### Exercise aim:
Below are some entries. Copy each line that holds the string "icon".

### Records:
★ ★ ★ ★

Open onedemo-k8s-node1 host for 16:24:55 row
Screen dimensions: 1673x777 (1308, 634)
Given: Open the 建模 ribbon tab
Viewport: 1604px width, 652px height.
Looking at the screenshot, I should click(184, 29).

★ ★ ★ ★

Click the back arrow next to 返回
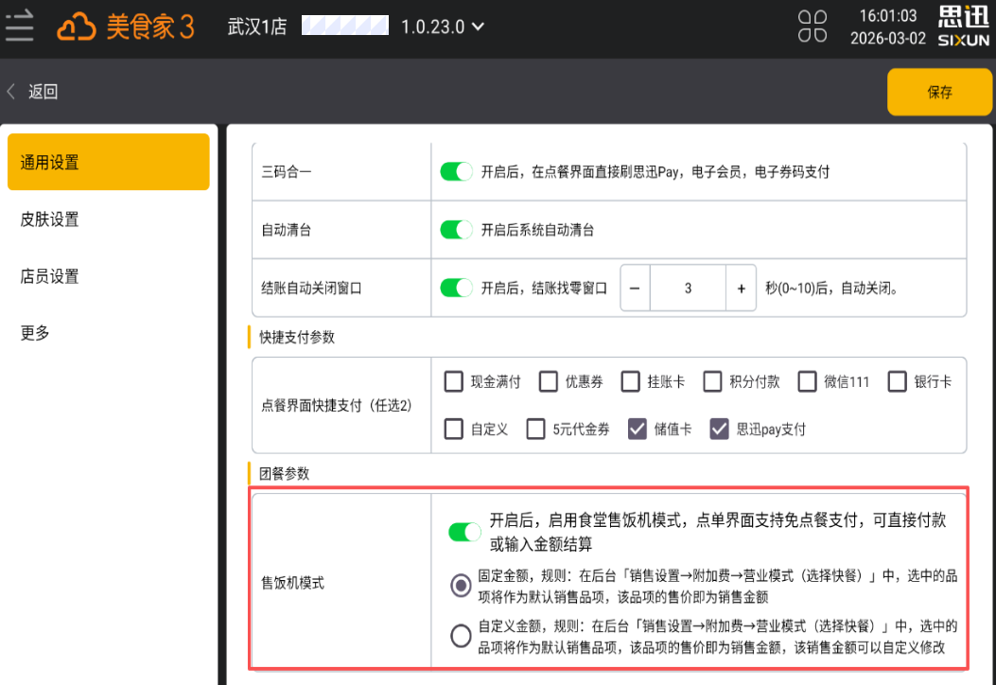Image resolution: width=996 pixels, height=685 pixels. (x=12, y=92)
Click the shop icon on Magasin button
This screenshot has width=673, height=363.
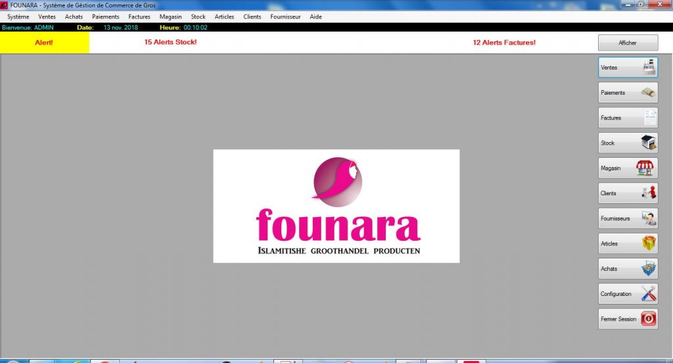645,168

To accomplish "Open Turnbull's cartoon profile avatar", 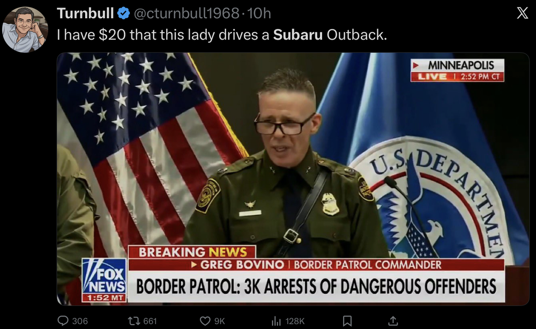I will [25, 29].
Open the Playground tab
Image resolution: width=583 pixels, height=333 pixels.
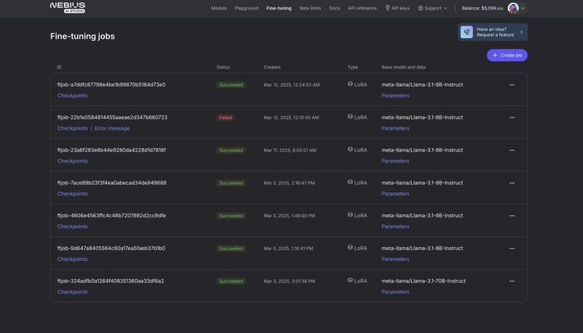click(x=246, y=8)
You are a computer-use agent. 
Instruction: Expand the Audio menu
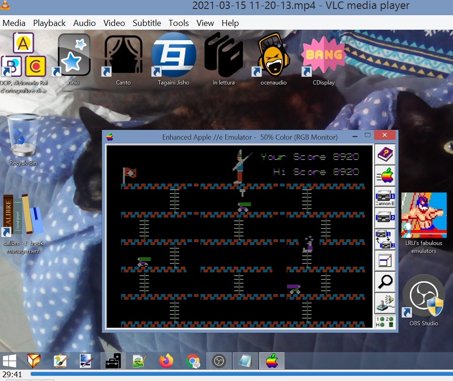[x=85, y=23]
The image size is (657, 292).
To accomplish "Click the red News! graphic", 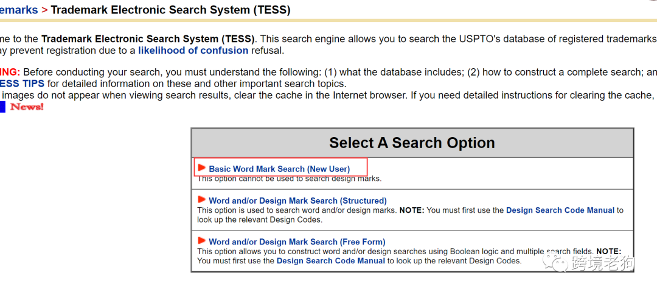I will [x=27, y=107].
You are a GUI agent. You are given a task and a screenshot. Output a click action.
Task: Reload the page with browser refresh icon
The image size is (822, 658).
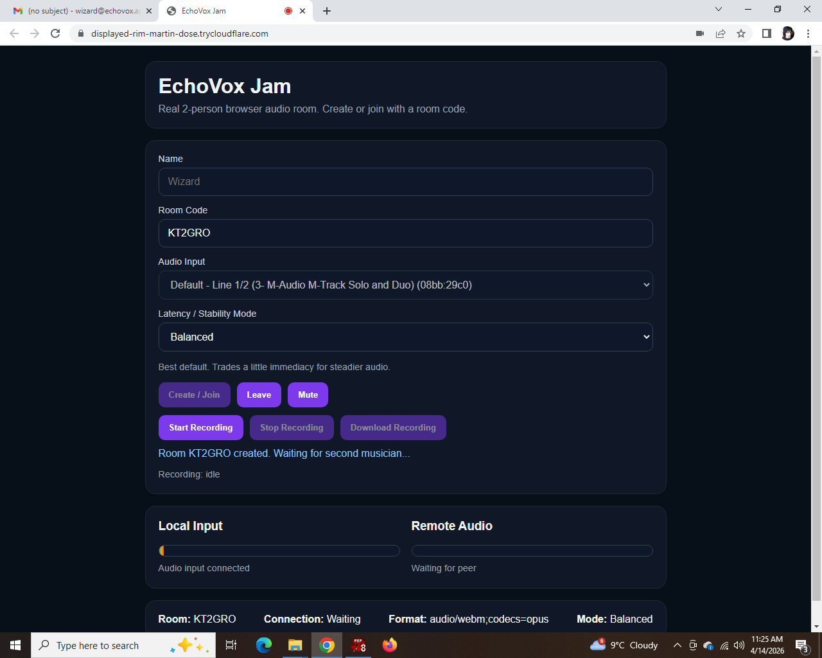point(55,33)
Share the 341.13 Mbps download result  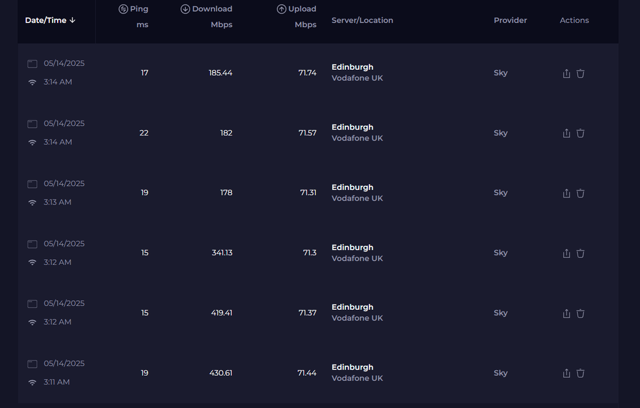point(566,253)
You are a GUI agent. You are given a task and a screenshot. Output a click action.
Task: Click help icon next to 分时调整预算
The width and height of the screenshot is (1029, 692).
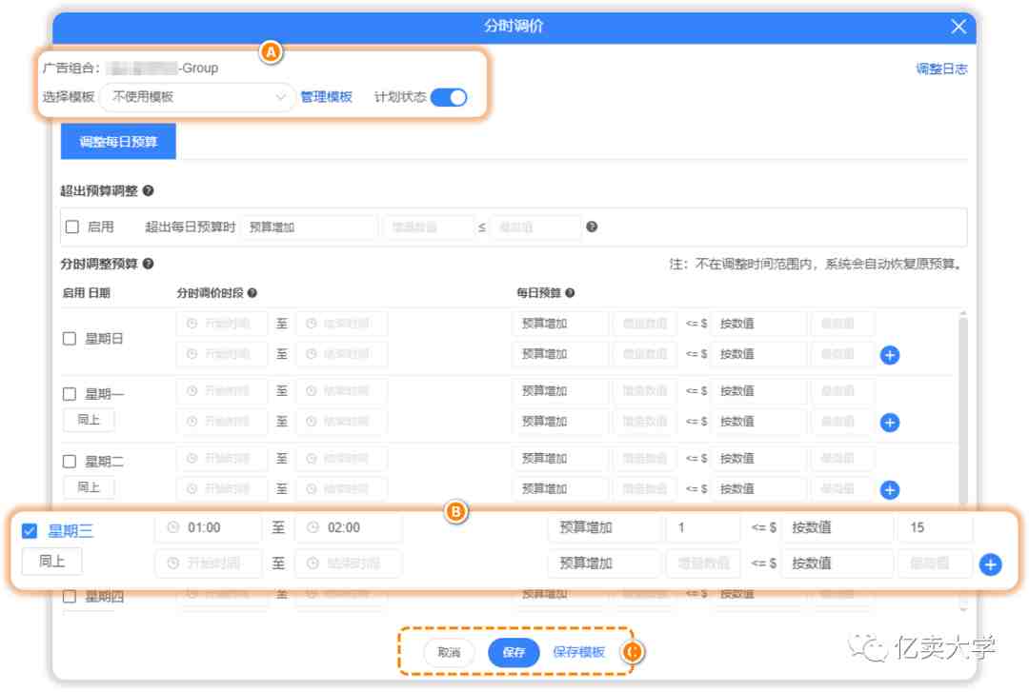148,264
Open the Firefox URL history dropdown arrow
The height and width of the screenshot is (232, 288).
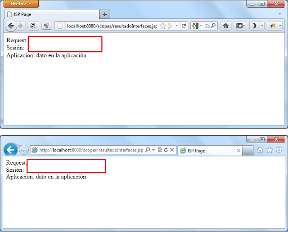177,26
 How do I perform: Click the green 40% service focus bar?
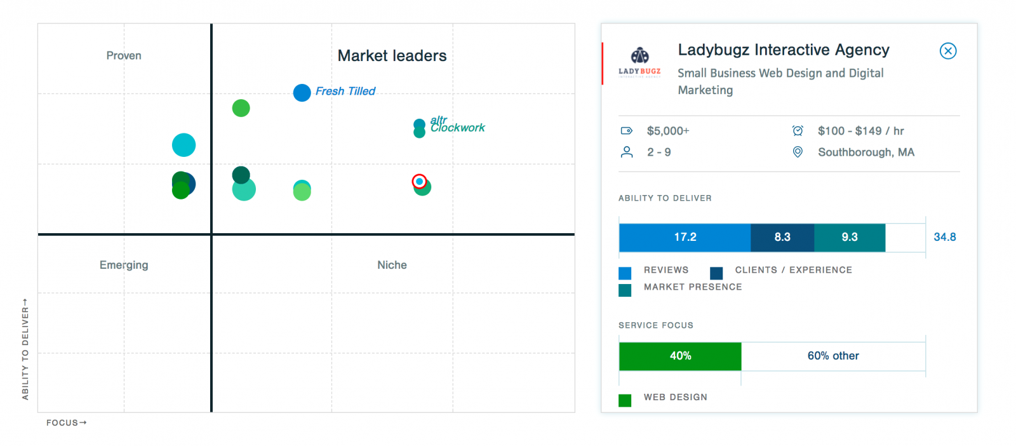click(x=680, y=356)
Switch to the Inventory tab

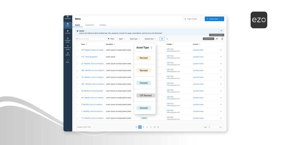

★ ★ ★ ★

### Answer:
Click the shop icon on Magasin button
Task: Reload the page with browser refresh icon
Task: Click help icon next to 分时调整预算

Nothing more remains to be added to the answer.